Work to do →
Express the lines of the listing as a JSON list of strings, one per line, starting with the line that contains "Screen dimensions: 1024x719" and going on through the end of the listing. Leave the pictures out.

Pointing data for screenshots
▬▬▬▬▬▬
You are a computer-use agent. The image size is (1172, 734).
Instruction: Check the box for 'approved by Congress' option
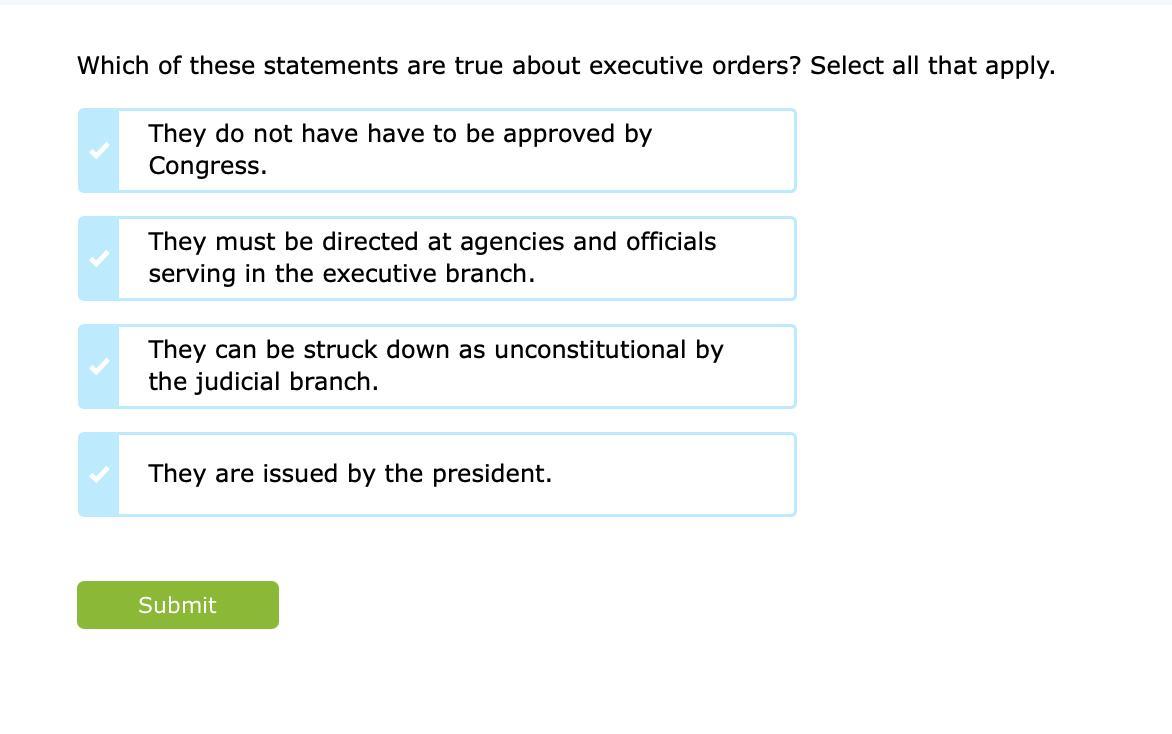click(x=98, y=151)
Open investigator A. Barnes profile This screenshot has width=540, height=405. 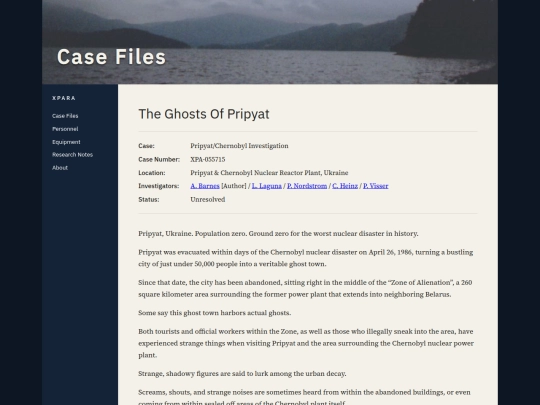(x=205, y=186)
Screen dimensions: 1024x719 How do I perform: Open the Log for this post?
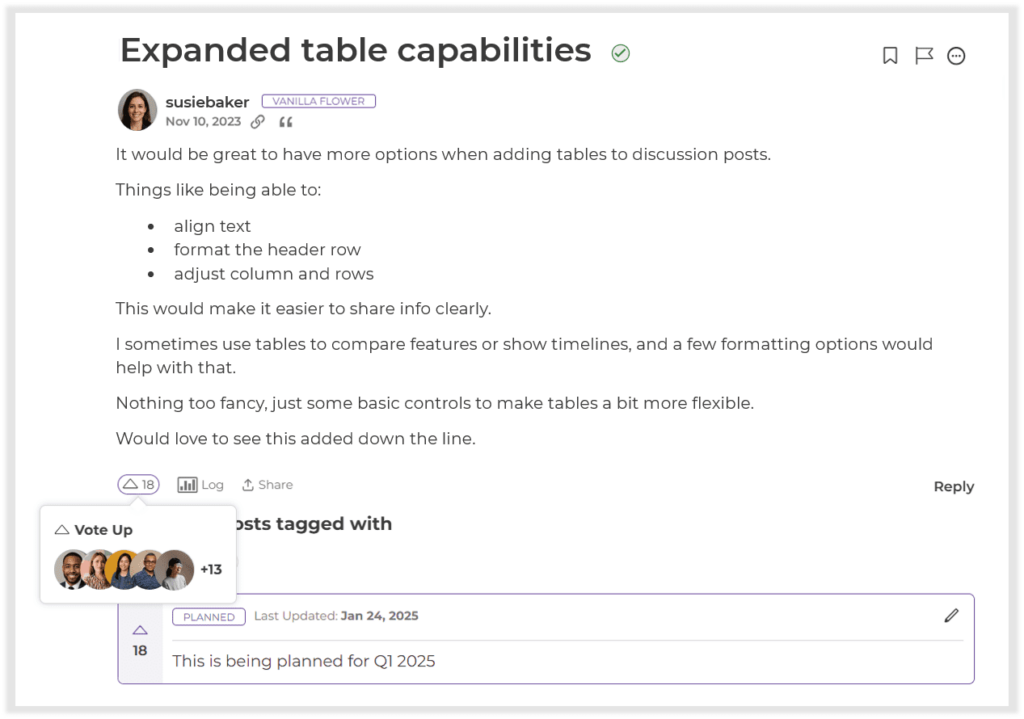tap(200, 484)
▬▬▬▬▬▬
Expected answer →
[
  "Screen dimensions: 1024x719 How do I perform: Open the Log for this post?",
  "tap(200, 484)"
]